Зубарь рванулся, оттолкнул ее. С шумом втянул в легкие воздух. Он стоял перед ней багровый от злости и унижения. Здесь, в этой комнате, где его обнимала Марьяна. Ах, ты… И как раз сегодня, когда что-то высокое и чистое коснулось его души, наполнило смыслом опостылевшую жизнь. Ах, ты…
Тяжело дыша, он не вымолвил, а выплюнул в ее разгоряченное лицо:
— Проститутка! Немецкая шлюха…
Лиза смотрела на него тем же напряженным взглядом. Казалось, она ничего не слышала.
И тогда он швырнул, точно камень:
— Вон отсюда!
Лиза перевела дыхание, медленным движением поправила прическу и сказала почти спокойно:
— А я думала, что вы настоящий мужчина, Олекса.
Уже в двери она снова бросила через плечо:
— Вы просто тряпка, а не мужчина.
Ярош спешил к Клавдии Даниловне.
«Как хорошо, — думал он, — что в эти нелегкие дни я нашел друзей, нашел людей, с которыми могу поговорить откровенно, которые знают и понимают меня».
С особой благодарностью он подумал в эту минуту о Клавдии Даниловне. Ей тяжелее всех. И он должен помочь ей, как она помогла ему в черные дни своей верой, своей стойкостью.
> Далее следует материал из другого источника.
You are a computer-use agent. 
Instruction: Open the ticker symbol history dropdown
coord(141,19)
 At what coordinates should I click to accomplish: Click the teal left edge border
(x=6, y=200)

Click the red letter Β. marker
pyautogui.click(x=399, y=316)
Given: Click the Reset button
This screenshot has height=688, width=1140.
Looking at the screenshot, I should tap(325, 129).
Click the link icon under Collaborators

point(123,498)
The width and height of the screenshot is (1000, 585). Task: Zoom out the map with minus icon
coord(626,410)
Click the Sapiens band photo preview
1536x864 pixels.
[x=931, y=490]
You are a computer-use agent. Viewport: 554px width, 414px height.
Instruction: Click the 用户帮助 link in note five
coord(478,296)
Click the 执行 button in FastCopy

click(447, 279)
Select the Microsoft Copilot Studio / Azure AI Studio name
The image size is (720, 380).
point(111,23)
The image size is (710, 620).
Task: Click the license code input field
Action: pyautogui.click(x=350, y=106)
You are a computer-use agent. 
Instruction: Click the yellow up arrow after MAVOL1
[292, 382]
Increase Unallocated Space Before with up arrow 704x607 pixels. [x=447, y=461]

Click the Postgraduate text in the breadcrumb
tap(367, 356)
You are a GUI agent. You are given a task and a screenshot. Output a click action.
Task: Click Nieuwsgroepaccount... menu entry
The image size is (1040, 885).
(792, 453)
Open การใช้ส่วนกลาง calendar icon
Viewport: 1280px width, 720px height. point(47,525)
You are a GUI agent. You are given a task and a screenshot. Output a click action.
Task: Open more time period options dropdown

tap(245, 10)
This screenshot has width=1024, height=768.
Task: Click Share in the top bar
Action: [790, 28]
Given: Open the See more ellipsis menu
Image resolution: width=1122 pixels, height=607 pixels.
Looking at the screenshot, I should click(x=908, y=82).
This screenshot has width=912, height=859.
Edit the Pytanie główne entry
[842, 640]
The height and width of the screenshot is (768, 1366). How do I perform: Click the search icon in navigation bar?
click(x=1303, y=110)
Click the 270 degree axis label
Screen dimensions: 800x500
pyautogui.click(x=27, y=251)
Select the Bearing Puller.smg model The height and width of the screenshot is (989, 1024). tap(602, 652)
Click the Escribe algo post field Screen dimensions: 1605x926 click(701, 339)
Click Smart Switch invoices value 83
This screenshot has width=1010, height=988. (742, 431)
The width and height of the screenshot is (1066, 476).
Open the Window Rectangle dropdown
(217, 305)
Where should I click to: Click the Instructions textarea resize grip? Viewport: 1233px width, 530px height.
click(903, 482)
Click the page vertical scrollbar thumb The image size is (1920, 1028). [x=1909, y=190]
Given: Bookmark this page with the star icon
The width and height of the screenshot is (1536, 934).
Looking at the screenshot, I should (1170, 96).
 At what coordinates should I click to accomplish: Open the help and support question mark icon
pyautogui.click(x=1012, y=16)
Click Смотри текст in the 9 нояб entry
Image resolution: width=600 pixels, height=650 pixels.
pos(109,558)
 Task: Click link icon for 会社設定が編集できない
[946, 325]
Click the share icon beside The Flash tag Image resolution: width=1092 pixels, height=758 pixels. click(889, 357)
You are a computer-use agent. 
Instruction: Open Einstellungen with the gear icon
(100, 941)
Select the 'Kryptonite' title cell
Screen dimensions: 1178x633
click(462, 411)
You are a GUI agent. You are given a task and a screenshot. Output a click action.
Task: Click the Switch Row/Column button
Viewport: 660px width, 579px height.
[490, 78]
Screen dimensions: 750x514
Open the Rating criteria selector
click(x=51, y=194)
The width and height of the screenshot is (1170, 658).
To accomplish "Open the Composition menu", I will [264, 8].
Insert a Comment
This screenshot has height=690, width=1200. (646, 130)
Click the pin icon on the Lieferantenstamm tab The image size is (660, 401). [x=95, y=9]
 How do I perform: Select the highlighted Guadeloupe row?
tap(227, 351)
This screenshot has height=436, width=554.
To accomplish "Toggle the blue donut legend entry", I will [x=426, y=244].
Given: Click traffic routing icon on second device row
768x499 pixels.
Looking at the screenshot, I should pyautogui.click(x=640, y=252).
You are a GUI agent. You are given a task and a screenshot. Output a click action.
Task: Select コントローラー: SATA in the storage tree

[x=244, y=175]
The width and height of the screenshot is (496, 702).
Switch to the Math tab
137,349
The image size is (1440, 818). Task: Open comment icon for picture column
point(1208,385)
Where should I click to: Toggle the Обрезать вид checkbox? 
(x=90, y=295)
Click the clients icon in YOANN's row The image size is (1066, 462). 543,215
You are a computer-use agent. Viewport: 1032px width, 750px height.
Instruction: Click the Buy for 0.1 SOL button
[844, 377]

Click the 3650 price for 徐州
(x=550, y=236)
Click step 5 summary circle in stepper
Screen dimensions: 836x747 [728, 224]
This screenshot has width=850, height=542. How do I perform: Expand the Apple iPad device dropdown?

Ярош шел к Клавдии Даниловне не с пустыми руками. Он нес ей десятка два листовок. Она будет помогать ему ро всех его делах. Пусть она знает, что теперь он еще глубже уважает ее, видит в ней своего самого близкого друга.
Поглощенный своими мыслями, Ярош не сразу услышал певучий голос:
— Сыночек миленький, отвоевался? Из плена, что ли? Ох, горюшко, раненый…
Он повернул голову. У калитки высилась дородная женщина и смотрела на него большими, подернутыми слезой карими глазами. У ног ее стояли две корзины, прикрытые рушниками. Женщина, видно, устала, на ее раскрасневшемся лице поблескивали капли пота.
— Хоть и ранили, а зато дома, — снова пропела она.
Ярош уже привык к такому нежданному вниманию пожилых женщин. Знал, что вслед за этим начнутся расспросы.
— А мой Ивасик там, в пекле, — вдруг всхлипнула женщина, вытирая рукавом пот и слезы. — Дитё, только-только двадцать минуло… Иван Панасюк, — может, слыхал, может, где видел?
Ярош отрицательно покачал головой: не видел, не слыхал. Но хотелось успокоить растревоженную женщину.
— Живой! Воюет где-то. А если воюет, то все будет хорошо, мамаша.
Женщина ответила смачным плевком.
— Будет, навоевались уже! Вон вчера Владимирский собор святили. Сам епископ служил… Так говорили люди, что Гитлер в Москве и приказ вышел — расходиться по домам. Навоевались! — Она шумно вздохнула. — Зряшная работа… Да у меня такой разбойник, разве он послушает? Мать родную не послушал, так что ему приказ. А как же я его просила, как уговаривала. Со слезами умоляла: «Сыночек мой…»
— О чем же вы просили? — не понял Ярош.